Em entrevista ao Times Brasil — Licenciado Exclusivo CNBC, nesta segunda-feira (28), Marcio Sette Fortes, professor de negócios internacionais do Ibmec, comentou sobre o impacto da parceria.
Segundo Fortes, a aproximação dos Estados Unidos com a Índia busca contrabalancear o peso crescente da China no mercado internacional.
“Essa é uma estratégia que vai além do comércio: trata-se também de uma movimentação geopolítica voltada para defesa e segurança internacional”, explicou.

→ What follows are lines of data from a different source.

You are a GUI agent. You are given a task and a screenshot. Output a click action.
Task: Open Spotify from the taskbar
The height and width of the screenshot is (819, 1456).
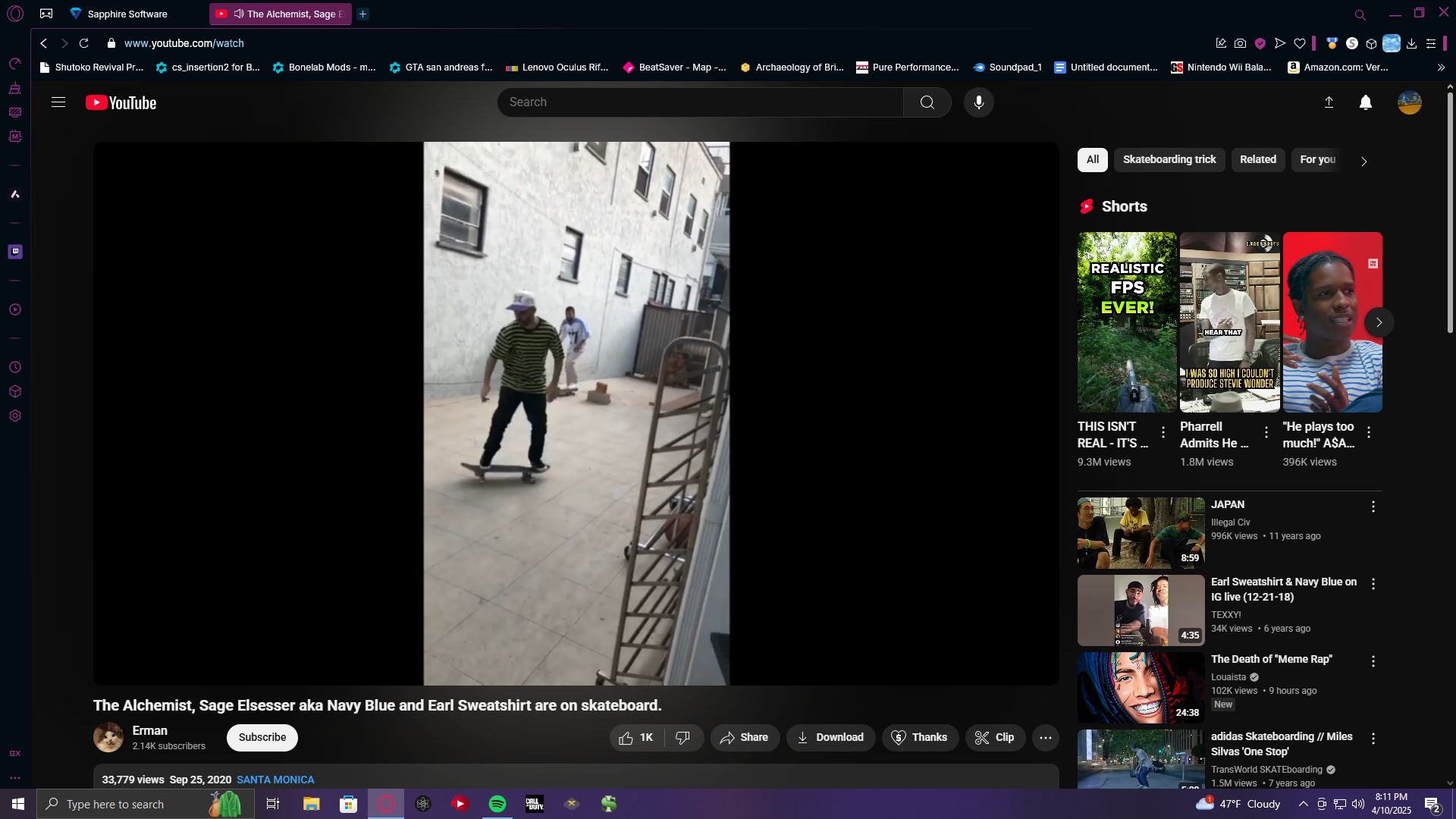(x=497, y=804)
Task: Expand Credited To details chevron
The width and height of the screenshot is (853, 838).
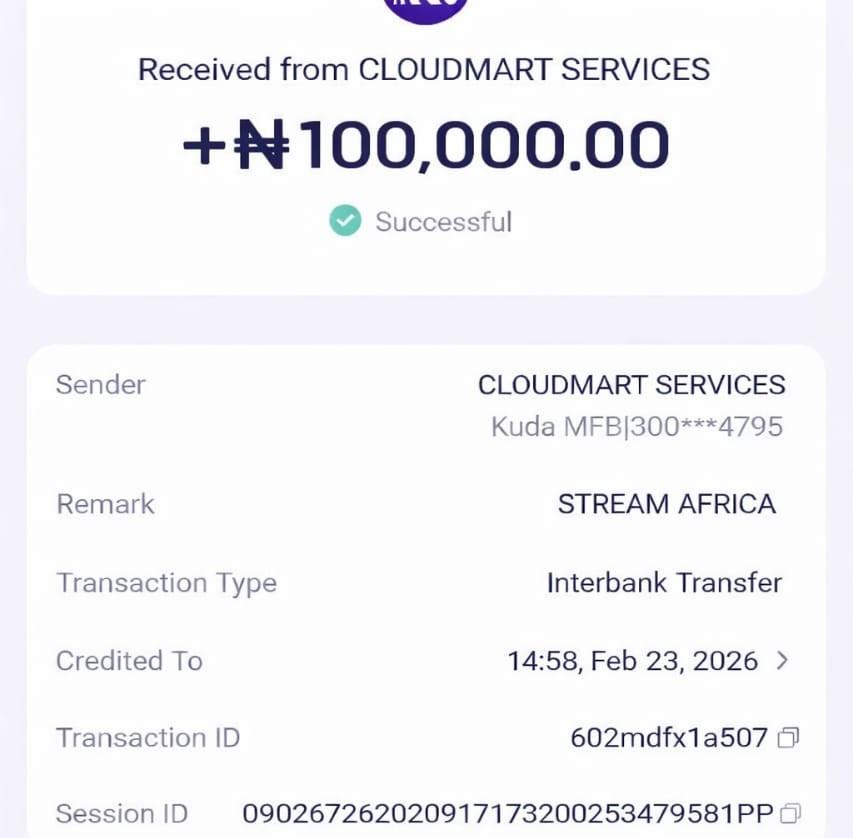Action: (782, 661)
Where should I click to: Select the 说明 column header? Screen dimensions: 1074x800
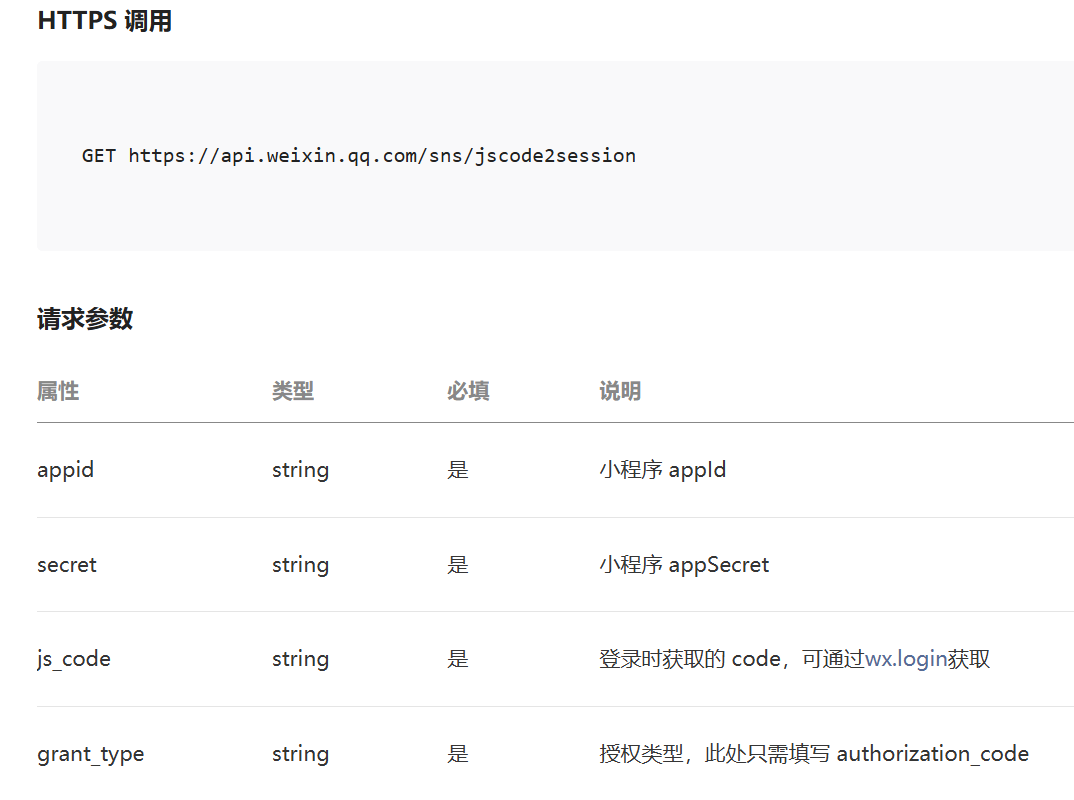620,392
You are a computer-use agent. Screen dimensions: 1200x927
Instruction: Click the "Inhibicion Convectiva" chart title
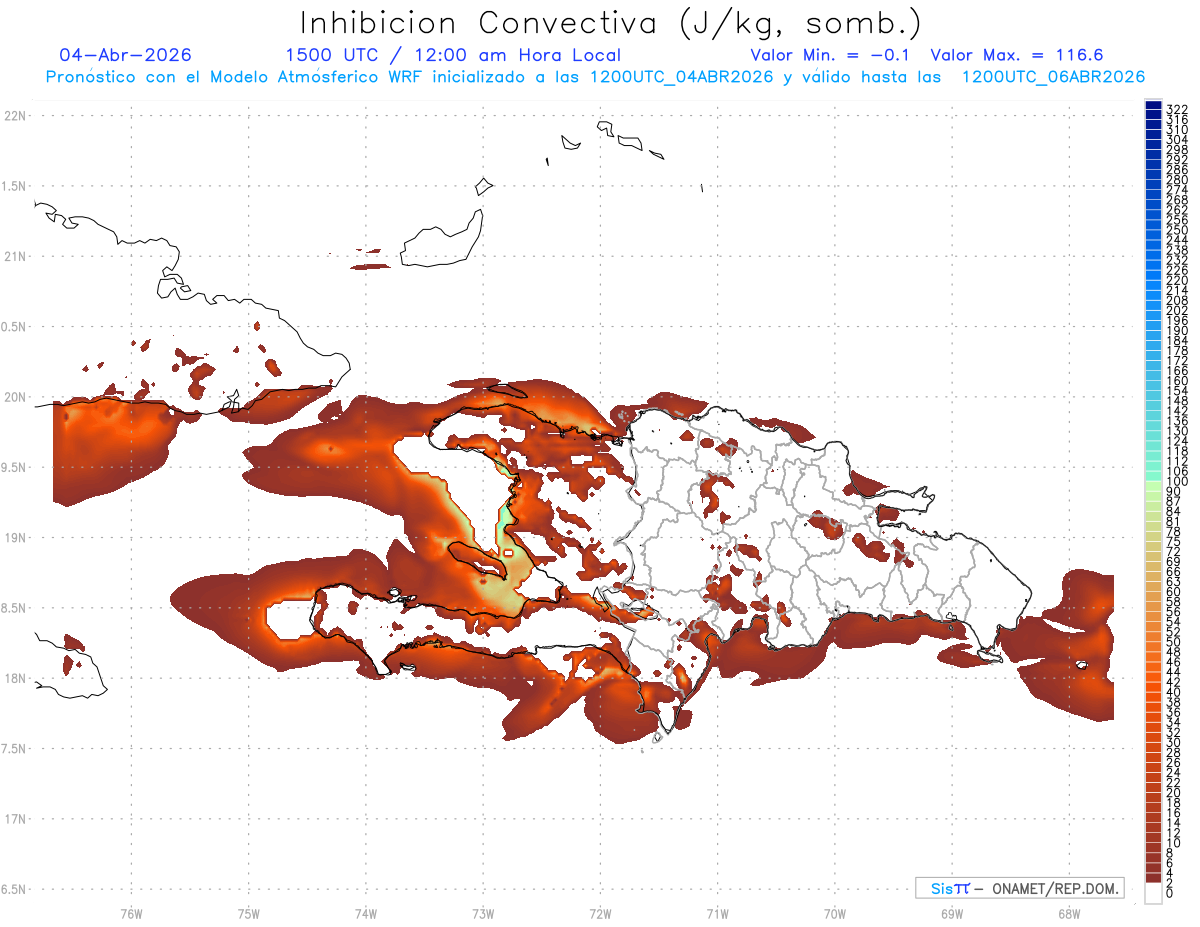[611, 22]
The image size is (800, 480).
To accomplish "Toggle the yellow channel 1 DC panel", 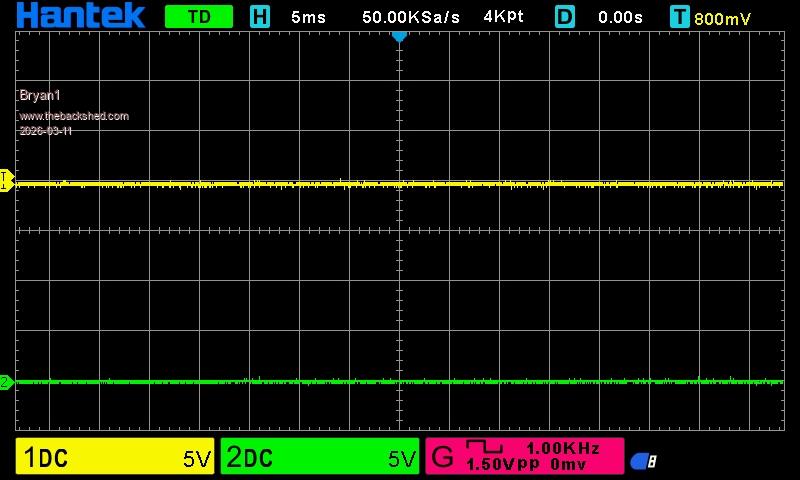I will pos(115,457).
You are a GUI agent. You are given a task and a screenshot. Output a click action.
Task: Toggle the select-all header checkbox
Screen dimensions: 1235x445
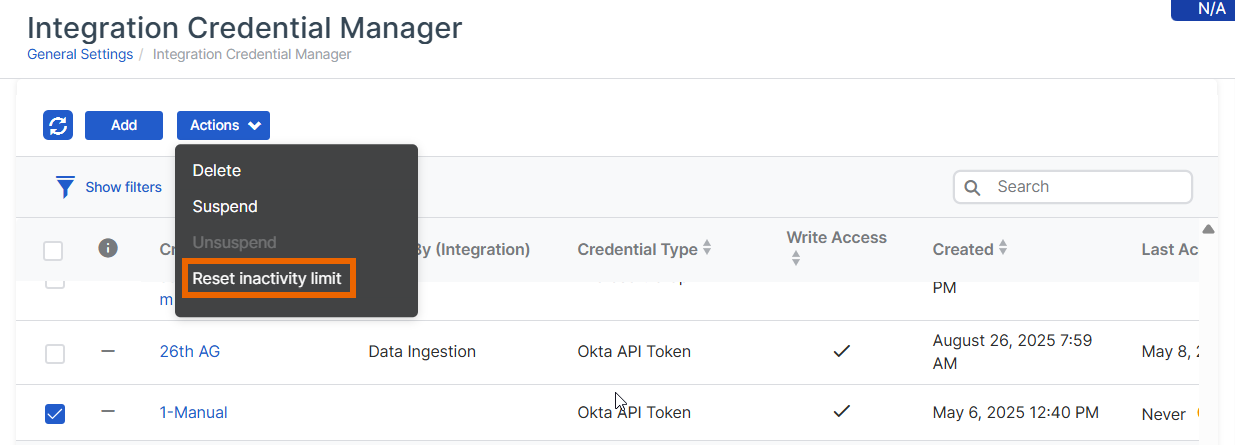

Ele acrescentou que o objetivo é promover um reequilíbrio de forças no Oriente, estabelecendo a Índia como um parceiro estratégico cada vez mais próximo, inclusive no âmbito militar, através da iniciativa do grupo Quad, formado por Japão, Austrália, Estados Unidos e Índia.
“Essa aproximação é positiva para inúmeros setores da economia”, destacou.
Fortes apontou ainda as características que tornam a Índia uma escolha estratégica para os EUA. De acordo com ele, o país asiático não apenas serve para equilibrar a influência chinesa no Extremo Oriente, como também apresenta um mercado consumidor vasto e diversas oportunidades econômicas.
“Existem grandes perspectivas para o mercado americano, especialmente nas áreas de defesa e segurança”, disse.
Ele mencionou que há interesse dos norte-americanos em parcerias para a construção de veículos militares, além da possibilidade de vendas de caças F-35 ao mercado indiano.
“Além disso, há uma movimentação para reorientar cadeias produtivas de grandes empresas, como a Apple, para a Índia”, complementou.
Sobre a possibilidade de tensões internas no grupo Quad, caso a Índia se beneficie desproporcionalmente da parceria com os EUA, Fortes lembrou que situações semelhantes já ocorreram em outros blocos econômicos.
“Esse tipo de problema foi recorrente, por exemplo, no âmbito do Mercosul, onde acordos bilaterais muitas vezes foram limitados pelas regras do bloco. Ainda assim, as vantagens de permanecer no Mercosul superaram essas limitações”, analisou.
Segundo ele, no contexto do Quad, os países também deverão ponderar cuidadosamente seus ganhos e vantagens antes de qualquer ruptura.
“A tendência é pesar na balança o que será mais interessante em termos de benefícios concretos”, concluiu.